Collection entries:
:::::

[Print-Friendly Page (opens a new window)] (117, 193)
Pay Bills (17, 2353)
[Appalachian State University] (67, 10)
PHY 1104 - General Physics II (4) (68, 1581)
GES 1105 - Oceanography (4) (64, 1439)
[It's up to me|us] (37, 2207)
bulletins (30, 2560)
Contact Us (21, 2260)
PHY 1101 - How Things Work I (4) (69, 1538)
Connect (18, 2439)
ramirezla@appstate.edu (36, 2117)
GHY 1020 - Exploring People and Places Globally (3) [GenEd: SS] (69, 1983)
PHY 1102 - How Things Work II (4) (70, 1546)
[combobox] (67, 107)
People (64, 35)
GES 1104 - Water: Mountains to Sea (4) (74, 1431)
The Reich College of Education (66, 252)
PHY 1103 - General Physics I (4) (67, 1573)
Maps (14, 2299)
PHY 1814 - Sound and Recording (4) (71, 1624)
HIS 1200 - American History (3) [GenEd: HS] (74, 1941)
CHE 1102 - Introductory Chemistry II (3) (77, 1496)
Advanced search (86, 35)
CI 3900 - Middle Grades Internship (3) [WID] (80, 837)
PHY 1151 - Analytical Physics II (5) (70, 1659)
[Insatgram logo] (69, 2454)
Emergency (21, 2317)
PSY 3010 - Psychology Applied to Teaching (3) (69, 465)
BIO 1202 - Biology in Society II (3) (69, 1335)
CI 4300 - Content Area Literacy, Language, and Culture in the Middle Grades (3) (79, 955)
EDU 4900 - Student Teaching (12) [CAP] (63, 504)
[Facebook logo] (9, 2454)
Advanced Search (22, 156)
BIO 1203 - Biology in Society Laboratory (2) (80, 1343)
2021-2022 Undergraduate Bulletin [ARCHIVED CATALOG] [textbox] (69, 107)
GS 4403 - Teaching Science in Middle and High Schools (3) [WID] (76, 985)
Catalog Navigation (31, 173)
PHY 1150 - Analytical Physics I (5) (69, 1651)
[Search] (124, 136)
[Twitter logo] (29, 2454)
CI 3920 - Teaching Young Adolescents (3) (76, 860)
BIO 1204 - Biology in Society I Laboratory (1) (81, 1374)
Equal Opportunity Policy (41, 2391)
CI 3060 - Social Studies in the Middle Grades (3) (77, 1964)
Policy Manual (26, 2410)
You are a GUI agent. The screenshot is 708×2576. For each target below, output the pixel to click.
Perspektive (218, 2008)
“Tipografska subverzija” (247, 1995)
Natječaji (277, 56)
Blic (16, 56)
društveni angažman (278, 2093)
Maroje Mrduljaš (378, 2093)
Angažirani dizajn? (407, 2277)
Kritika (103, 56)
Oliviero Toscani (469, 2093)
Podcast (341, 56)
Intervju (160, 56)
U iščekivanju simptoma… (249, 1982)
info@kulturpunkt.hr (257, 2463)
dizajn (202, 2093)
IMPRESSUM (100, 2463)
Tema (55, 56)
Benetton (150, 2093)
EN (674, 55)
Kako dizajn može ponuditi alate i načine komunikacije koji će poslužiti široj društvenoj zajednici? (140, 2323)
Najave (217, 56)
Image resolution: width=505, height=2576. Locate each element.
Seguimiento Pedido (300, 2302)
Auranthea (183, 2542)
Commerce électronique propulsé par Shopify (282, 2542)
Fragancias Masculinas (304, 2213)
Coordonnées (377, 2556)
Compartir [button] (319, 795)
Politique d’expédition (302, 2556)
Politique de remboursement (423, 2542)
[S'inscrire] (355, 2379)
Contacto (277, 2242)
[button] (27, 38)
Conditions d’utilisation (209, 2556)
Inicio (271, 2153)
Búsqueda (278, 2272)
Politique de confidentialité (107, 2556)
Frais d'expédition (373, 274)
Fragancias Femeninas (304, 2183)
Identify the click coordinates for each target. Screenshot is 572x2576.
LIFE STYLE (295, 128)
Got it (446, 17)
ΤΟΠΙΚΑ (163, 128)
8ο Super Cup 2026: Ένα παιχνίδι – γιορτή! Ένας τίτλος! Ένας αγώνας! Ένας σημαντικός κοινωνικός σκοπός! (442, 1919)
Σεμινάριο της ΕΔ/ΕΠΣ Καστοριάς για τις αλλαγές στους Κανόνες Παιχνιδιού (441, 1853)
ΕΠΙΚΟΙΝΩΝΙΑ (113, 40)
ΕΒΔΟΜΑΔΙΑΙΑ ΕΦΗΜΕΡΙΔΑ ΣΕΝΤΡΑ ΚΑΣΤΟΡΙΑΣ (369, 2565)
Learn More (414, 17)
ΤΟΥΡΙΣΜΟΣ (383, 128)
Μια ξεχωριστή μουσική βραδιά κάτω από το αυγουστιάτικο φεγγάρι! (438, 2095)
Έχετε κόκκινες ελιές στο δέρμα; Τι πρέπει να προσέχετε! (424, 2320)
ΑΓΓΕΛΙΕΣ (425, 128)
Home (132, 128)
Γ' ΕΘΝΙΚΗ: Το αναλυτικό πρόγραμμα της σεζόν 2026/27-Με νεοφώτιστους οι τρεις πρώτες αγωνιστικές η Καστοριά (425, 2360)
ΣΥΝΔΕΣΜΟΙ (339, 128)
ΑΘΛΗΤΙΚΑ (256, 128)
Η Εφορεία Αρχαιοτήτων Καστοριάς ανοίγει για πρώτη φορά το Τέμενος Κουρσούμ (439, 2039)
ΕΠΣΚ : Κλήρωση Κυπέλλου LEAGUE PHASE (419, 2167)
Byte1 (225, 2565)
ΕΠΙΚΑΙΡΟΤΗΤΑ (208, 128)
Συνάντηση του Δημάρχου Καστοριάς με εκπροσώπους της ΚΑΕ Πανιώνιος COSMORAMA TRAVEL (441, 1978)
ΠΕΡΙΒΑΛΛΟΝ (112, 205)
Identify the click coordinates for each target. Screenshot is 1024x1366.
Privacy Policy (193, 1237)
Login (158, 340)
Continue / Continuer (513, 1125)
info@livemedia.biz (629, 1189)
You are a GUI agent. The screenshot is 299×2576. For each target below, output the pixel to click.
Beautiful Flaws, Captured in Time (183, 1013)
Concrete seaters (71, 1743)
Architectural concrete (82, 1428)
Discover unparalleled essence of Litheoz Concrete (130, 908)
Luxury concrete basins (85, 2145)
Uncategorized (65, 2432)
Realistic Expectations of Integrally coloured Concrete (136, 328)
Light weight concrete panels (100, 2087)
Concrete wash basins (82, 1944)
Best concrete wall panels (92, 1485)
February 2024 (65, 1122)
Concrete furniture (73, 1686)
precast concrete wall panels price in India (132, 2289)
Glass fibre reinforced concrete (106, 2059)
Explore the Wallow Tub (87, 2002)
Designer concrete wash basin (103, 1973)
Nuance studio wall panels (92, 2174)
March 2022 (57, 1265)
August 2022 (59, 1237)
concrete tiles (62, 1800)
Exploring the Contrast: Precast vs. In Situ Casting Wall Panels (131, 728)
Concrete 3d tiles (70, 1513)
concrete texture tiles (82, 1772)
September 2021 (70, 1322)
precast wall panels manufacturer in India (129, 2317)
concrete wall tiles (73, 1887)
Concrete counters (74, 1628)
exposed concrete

:::::

▶ Problem
Wherever the word "Grades" appears in a line of the data, copy that line.

▶ Exercise result
CI 3900 - Middle Grades Internship (3) [WID] (80, 837)
CI 4300 - Content Area Literacy, Language, and Culture in the Middle Grades (3) (79, 955)
CI 3060 - Social Studies in the Middle Grades (3) (77, 1964)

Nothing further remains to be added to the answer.